## GIVEN TASK A
Reproduce the part of the forum thread about Mullah Omar from "Things didn't go" up to and including "a campaign rally.".

## PASSAGE GIVEN
┌────────
# Mullah Omar for President!



## Brooklynben (Jul 12, 2012)

*Hamid Karzai says Taliban chief Mullah Omar can run for Afghan presidency *
http://www.telegraph.co.uk/news/wor...ullah-Omar-can-run-for-Afghan-presidency.html

Mullah Omar has been wanted by the U.S. State Department since October 2001. There's a ten million dollar reward on his head. He sheltered Osama bin Laden and al-Qaeda killers in the years prior to the September 11 attacks. He further had a hand in the planning of the 911 attacks, and is currently directing the Taliban's ongoing war against the U.S.-led NATO forces.

No problem!  When Mullah Omar takes over, I'm sure the U.S. political spin masters will give the occasion a snappy name like; "Afghan Spring!"

Just last month, Barack Hussein Obama used the NATO summit to press Afghan leader Hamid Karzai to engage with greater urgency with the Taliban about a political settlement in Afghanistan.  Obama doesn't seem to particularly care what kind of deal is struck nor what kind of threat might be left behind.

This past weekend Obama declared that Afghanistan was a "major non-NATO ally." The non-NATO ally declaration allows for streamlined defense cooperation, more money, expedited purchasing ability of American equipment, and easier export control regulations.  The way things are heading, this should also make Mullah Omar very happy.

So... following this new enlightened path of reasoning..... if we can just get the damned gun-ho reactionary Brits to stop constantly arresting all those poor misunderstood 'peace loving' Muslims around the Olympic venue, we could all continue on in this wonderful world where sunshine and lolly-pops fall out our asses.


----------



## AWP (Jul 12, 2012)

"Mullah Omar, Afghan President" reads a lot like "Battery acid by L'Oreal."


----------



## Marauder06 (Jul 12, 2012)

Things didn't go so well for Afghanistan- or for us- the last time Omar was in charge of Afghanistan.


----------



## DA SWO (Jul 12, 2012)

Good idea, we can accidentally whack him while he is at a campaign rally.


----------



## dknob (Jul 12, 2012)

no way this guy is still alive


----------



## Marauder06 (Jul 12, 2012)

dknob said:


> no way this guy is still alive


 
That doesn't mean he still can't win an election in Afghanistan ;)


----------



## RackMaster (Jul 12, 2012)

I think I'm going to create an online pseudo identity and run for Afghan President from here.  I'll pay some schmuck there to go to rally's dressed in a burka and if he gets "offed", I hire his cousin.


----------



## AWP (Jul 12, 2012)

dknob said:


> no way this guy is still alive


 
I think he's the Deputy Chief of Operations for the ISI.
└────────
[Entries taken from a collection]
┌────────
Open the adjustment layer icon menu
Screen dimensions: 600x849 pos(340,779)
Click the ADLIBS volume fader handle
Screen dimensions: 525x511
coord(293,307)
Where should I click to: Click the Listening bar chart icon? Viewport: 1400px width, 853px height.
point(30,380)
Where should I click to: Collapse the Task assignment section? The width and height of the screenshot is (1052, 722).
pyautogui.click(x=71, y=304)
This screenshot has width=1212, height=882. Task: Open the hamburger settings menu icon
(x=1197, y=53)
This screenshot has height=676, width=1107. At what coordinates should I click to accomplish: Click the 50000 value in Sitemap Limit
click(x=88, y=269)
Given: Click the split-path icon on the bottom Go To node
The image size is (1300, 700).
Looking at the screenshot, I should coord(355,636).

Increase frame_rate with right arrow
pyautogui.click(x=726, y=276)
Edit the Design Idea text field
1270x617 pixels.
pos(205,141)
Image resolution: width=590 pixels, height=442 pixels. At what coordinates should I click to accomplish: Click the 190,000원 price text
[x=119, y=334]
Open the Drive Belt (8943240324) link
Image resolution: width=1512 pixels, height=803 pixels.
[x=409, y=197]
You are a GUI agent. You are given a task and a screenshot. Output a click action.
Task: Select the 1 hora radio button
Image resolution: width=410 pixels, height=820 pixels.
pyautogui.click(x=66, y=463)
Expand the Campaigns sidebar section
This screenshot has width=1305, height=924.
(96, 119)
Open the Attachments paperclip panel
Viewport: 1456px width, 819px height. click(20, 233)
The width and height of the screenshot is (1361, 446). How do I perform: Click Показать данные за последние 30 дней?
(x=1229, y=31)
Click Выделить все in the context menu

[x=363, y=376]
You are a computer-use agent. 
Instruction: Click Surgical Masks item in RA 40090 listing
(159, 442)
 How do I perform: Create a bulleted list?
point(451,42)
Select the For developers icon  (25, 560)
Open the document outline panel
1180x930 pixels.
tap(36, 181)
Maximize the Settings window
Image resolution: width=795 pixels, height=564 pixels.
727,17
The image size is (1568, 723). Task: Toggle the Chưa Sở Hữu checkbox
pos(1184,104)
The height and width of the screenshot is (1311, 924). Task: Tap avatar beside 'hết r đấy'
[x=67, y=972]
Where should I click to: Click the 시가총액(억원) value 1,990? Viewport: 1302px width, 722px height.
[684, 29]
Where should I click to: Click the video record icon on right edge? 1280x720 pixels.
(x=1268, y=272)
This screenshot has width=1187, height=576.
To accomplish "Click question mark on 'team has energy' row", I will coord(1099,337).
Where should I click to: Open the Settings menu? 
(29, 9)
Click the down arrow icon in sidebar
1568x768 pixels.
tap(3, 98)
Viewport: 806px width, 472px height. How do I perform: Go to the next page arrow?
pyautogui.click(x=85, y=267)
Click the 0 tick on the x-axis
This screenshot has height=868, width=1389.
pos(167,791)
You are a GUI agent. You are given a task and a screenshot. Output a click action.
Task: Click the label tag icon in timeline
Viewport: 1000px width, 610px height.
└────────
## GIVEN TASK B
Write out the records above, from the start of the records up to and including the line with "[x=409, y=197]", word for word.

## WORKED ANSWER A
Things didn't go so well for Afghanistan- or for us- the last time Omar was in charge of Afghanistan.


----------



## DA SWO (Jul 12, 2012)

Good idea, we can accidentally whack him while he is at a campaign rally.

## WORKED ANSWER B
Open the adjustment layer icon menu
Screen dimensions: 600x849 pos(340,779)
Click the ADLIBS volume fader handle
Screen dimensions: 525x511
coord(293,307)
Where should I click to: Click the Listening bar chart icon? Viewport: 1400px width, 853px height.
point(30,380)
Where should I click to: Collapse the Task assignment section? The width and height of the screenshot is (1052, 722).
pyautogui.click(x=71, y=304)
This screenshot has width=1212, height=882. Task: Open the hamburger settings menu icon
(x=1197, y=53)
This screenshot has height=676, width=1107. At what coordinates should I click to accomplish: Click the 50000 value in Sitemap Limit
click(x=88, y=269)
Given: Click the split-path icon on the bottom Go To node
The image size is (1300, 700).
Looking at the screenshot, I should coord(355,636).

Increase frame_rate with right arrow
pyautogui.click(x=726, y=276)
Edit the Design Idea text field
1270x617 pixels.
pos(205,141)
Image resolution: width=590 pixels, height=442 pixels. At what coordinates should I click to accomplish: Click the 190,000원 price text
[x=119, y=334]
Open the Drive Belt (8943240324) link
Image resolution: width=1512 pixels, height=803 pixels.
[x=409, y=197]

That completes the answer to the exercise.